### Action item
Look for the line containing "Click the Home icon button" and the line containing "Click the Closed table column header" in the entries below. Copy those two and all lines between them exactly, leaving out pictures.

### Recorded data
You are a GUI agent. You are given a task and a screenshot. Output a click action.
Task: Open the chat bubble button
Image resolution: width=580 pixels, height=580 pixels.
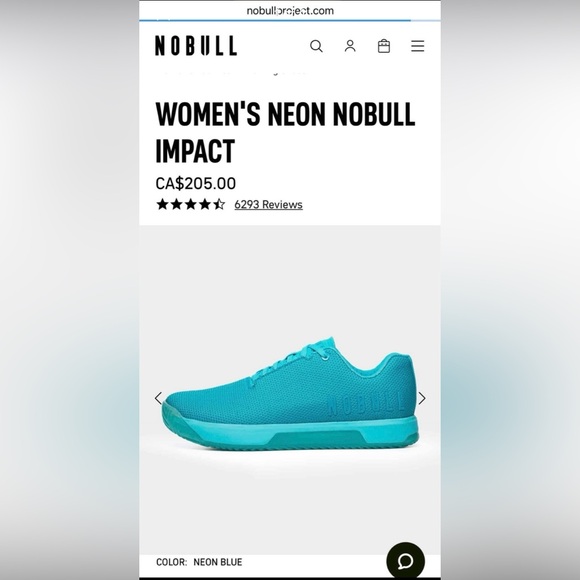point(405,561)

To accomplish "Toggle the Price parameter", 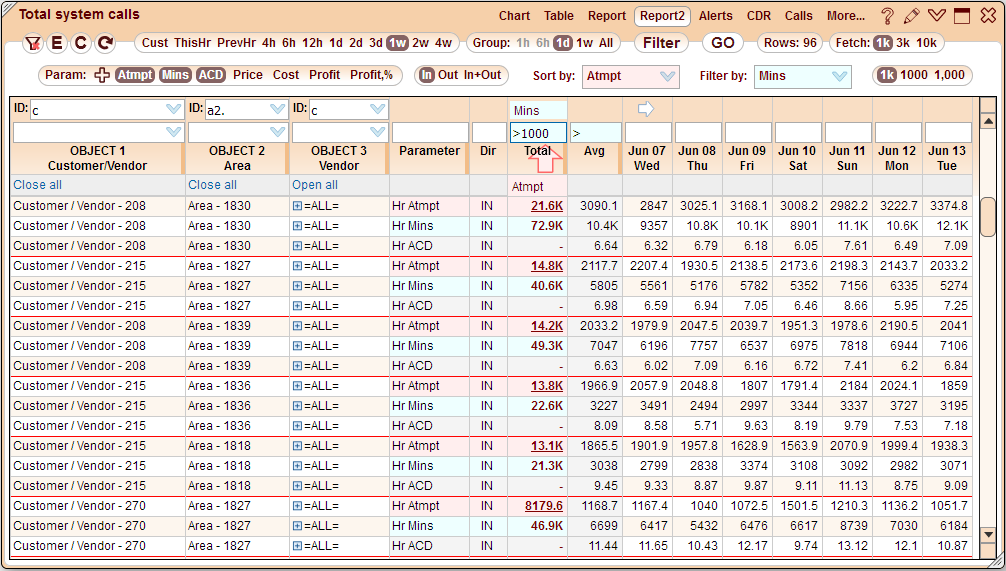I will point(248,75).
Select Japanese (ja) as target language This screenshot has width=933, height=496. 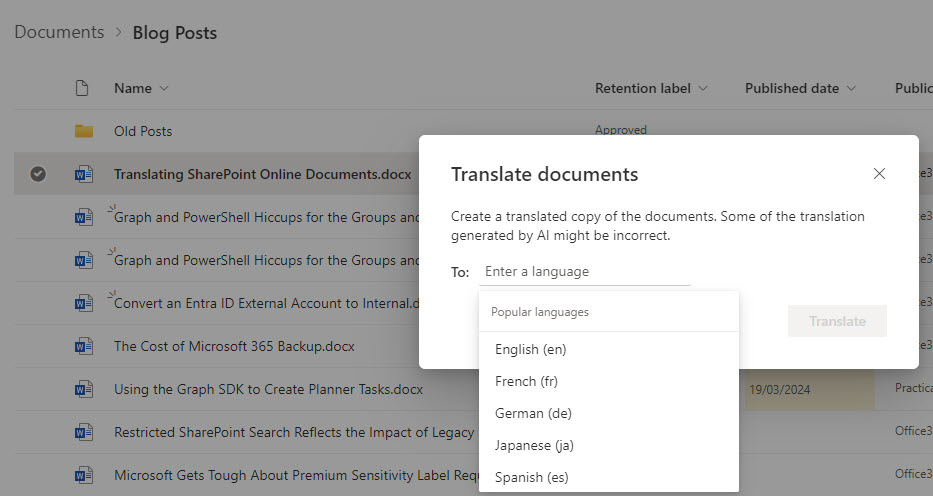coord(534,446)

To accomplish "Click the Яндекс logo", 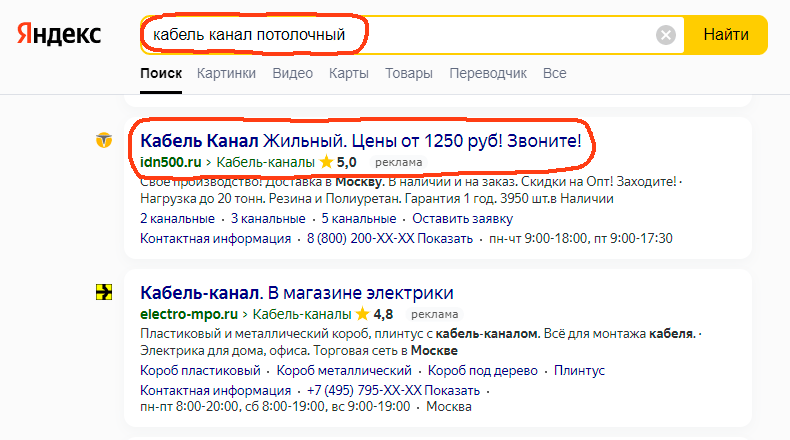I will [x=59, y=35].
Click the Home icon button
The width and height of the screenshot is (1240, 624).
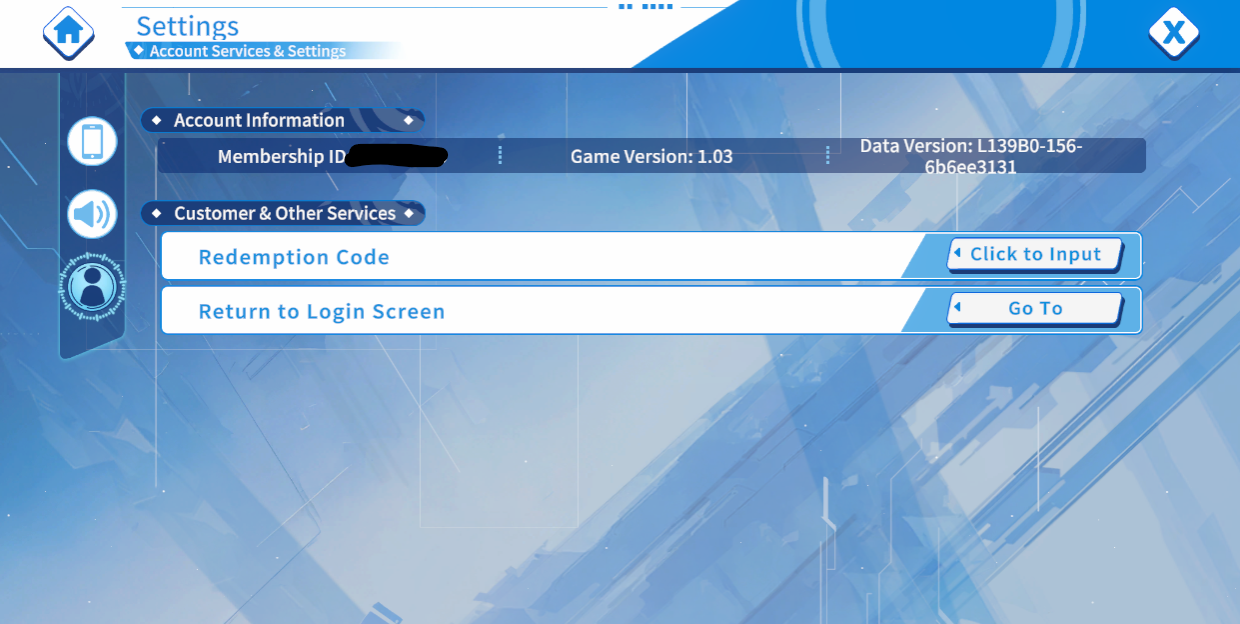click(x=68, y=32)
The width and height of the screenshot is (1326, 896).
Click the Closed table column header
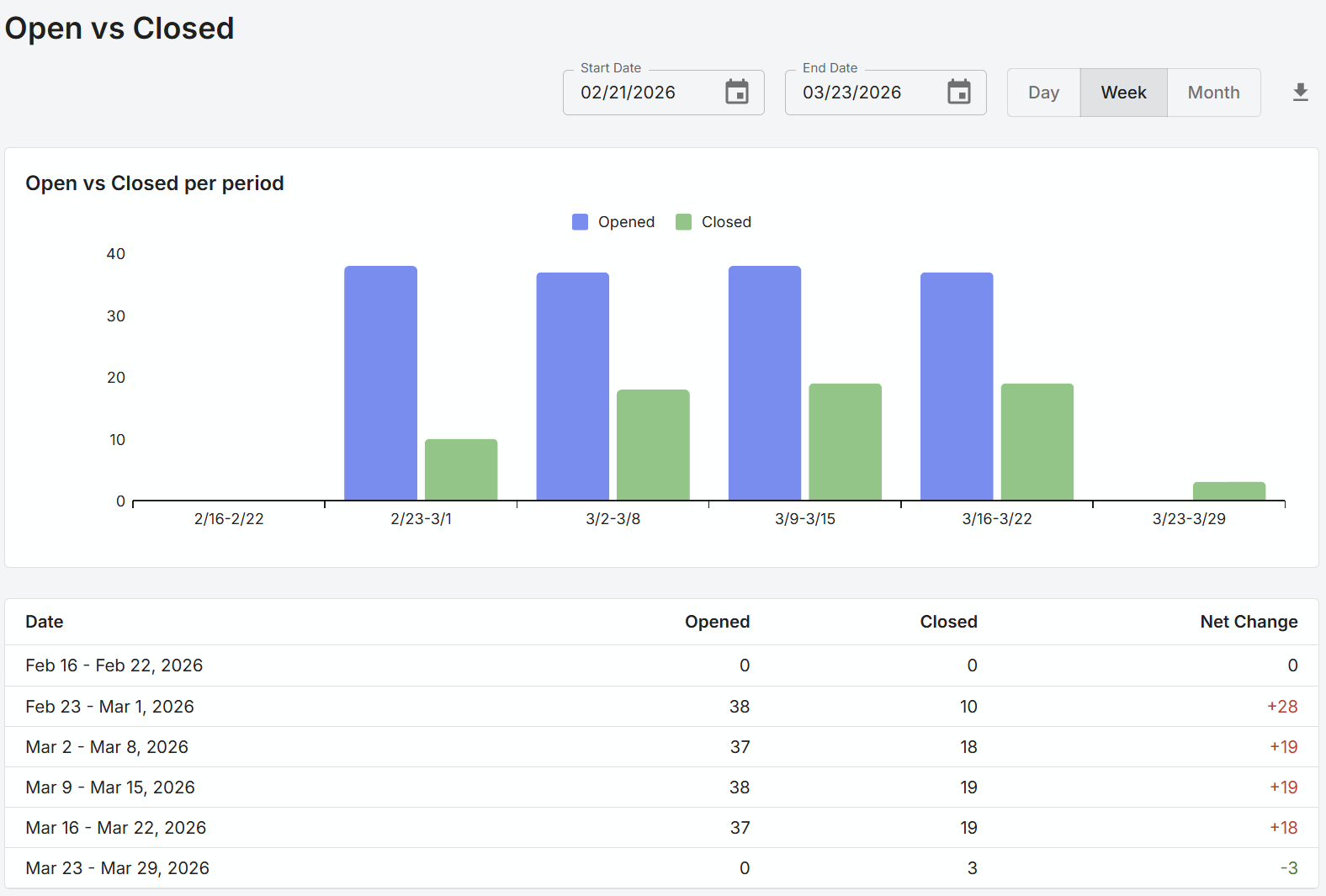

...

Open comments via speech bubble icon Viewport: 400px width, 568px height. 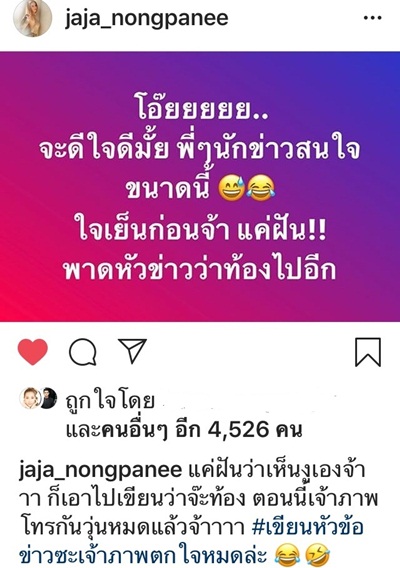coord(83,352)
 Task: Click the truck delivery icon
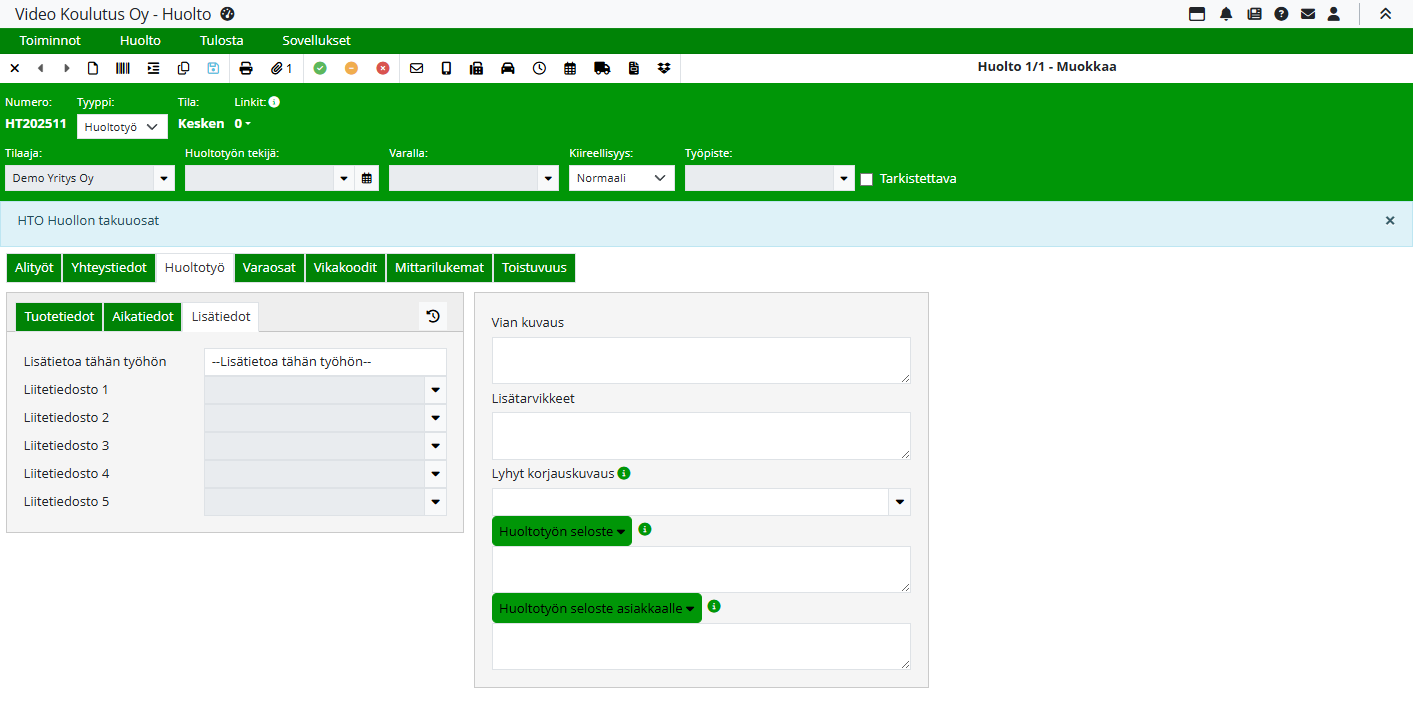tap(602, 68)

...

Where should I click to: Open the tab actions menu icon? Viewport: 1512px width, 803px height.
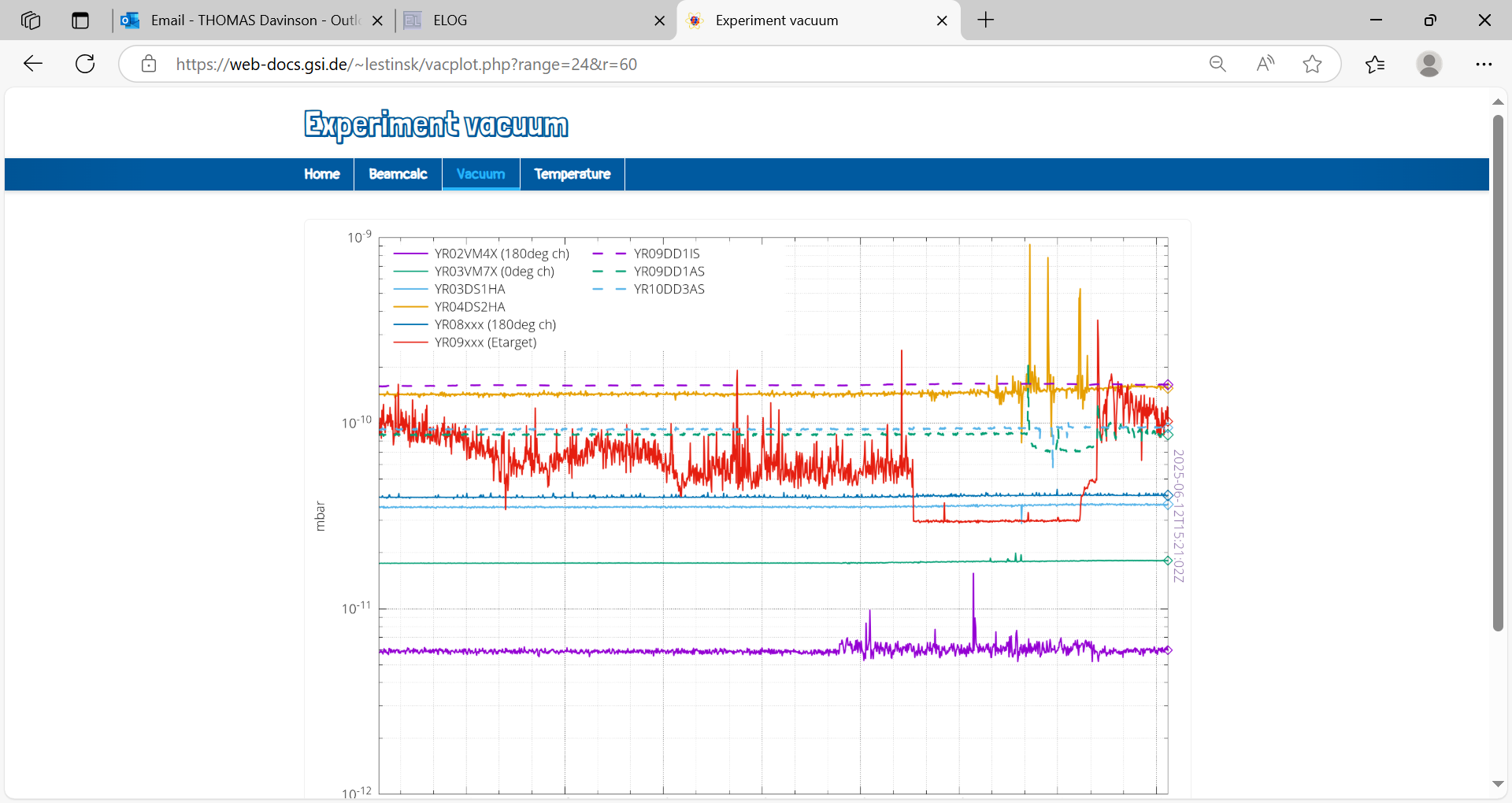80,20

### Task answer
Click the Home icon button
The width and height of the screenshot is (1240, 624).
click(x=68, y=32)
The width and height of the screenshot is (1326, 896).
Click the Closed table column header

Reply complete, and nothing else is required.